The Hymn That Refuses to Answer
Around 1200 BCE, an unknown Vedic seer composed seven stanzas that remain among the most philosophically daring lines in any ancient tradition. This is Rigveda 10.129 — the Nāsadīya Sūkta (नासदीय सूक्त), known in English as the Hymn of Creation. Its name comes from the first two words: na asat — “not the non-existent.”
It opens with a deliberate paradox:
nāsad āsīn no sad āsīt tadānīm “Then there was neither non-existence nor existence.”
Before this universe, there was no sky, no space beyond it, no death, and no immortality. No day, no night. Only That One Thing — breathing, breathless, by its own inherent power.
The Rigveda’s 10th Mandala is the youngest section of the text, compiled after the earlier nine. But even within that later layer, the Nāsadīya Sūkta stands apart. Every other Vedic hymn petitions a deity, celebrates a ritual, or praises cosmic order (ṛta). This one does none of that. It speculates. It doubts. It asks.
Verse 4: Kāma as the First Seed
The hymn’s philosophical center is its fourth verse:
kāmas tad agre samavartatādhi manaso retaḥ prathamaṃ yad āsīt “Desire arose in the beginning — Desire, the primal seed and germ of Mind.”
The Sanskrit word is Kāma (काम). You may know it as the god of love, or as one of the four puruṣārthas (life goals). But here, Kāma predates all of that. It is the first movement — the original impulse that converted undifferentiated tamas (darkness) into differentiated being.
The seers describe this cosmic Kāma with the phrase manaso retaḥ — “the seed of mind.” Before matter, before form, before any god, there was a kind of primordial wanting. The universe did not erupt from mechanics. It erupted from intention.
This matters philosophically because it places consciousness — or at least proto-consciousness — logically prior to matter. The Vedic rishi is not describing a mechanical Big Bang. He’s describing something closer to what physicist John Wheeler later called a “participatory universe”: reality requires a witness, a desire, an act of attention to actualize itself.

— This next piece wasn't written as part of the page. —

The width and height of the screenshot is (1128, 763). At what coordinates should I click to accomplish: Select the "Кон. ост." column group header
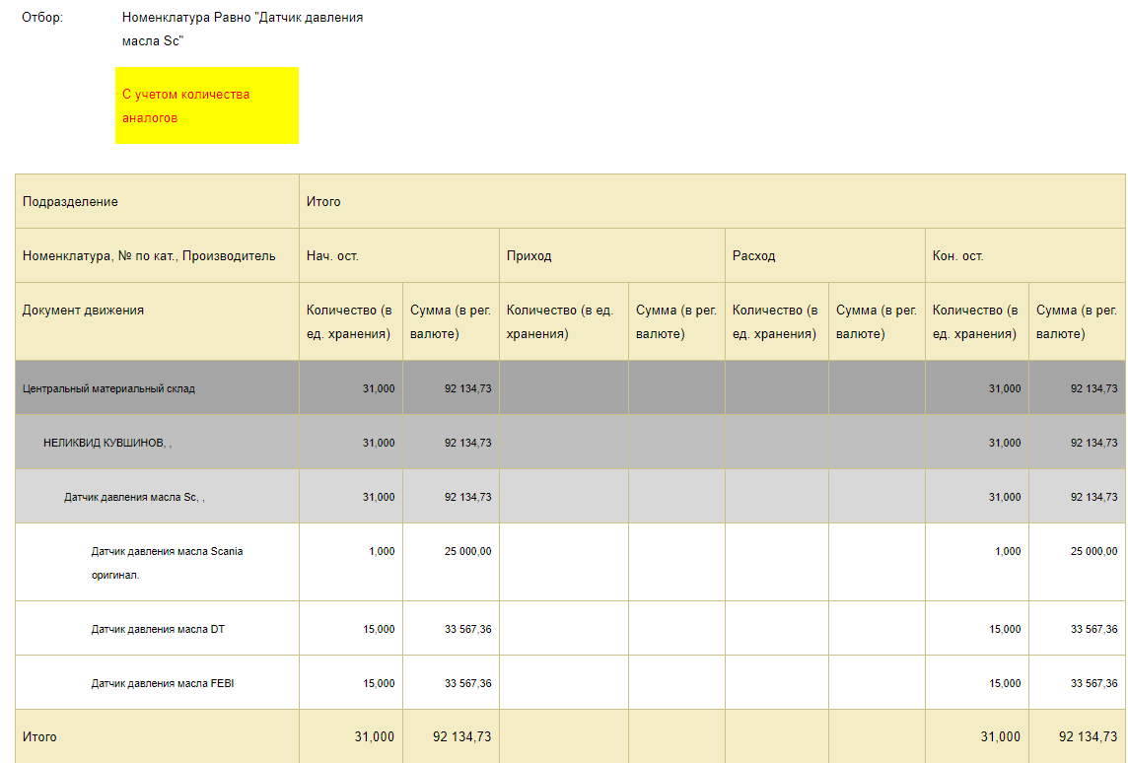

The Cord Stretched Across the Void
Verse 5 introduces another image that stops you cold:
tiraścīno vitato raśmir eṣām “A cord was stretched across — Who knows, who can say?”
The seers saw something like a thread or ray separating above from below in the primordial chaos — the first axis of differentiation. They didn’t name it a deity. They didn’t claim to understand it. They named it a rope stretched in the dark, and they moved on.
That epistemological honesty is the Sūkta’s signature. The rishi refuses to resolve what cannot be resolved.
The Final Verse: Radical Uncertainty
The hymn ends in a way that no religious text of the ancient Near East would dare:
ko addhā veda ka iha pra vocat kuta ājātā kuta iyam visṛṣṭiḥ arvāg devā asya visarjanena athā ko veda yata ābabhūva “Who truly knows? Who can declare where this creation was born, where it came from? The gods came after this world’s creation — so who knows from where it arose? He who surveys it from the highest heaven — only He knows, or perhaps He does not know.”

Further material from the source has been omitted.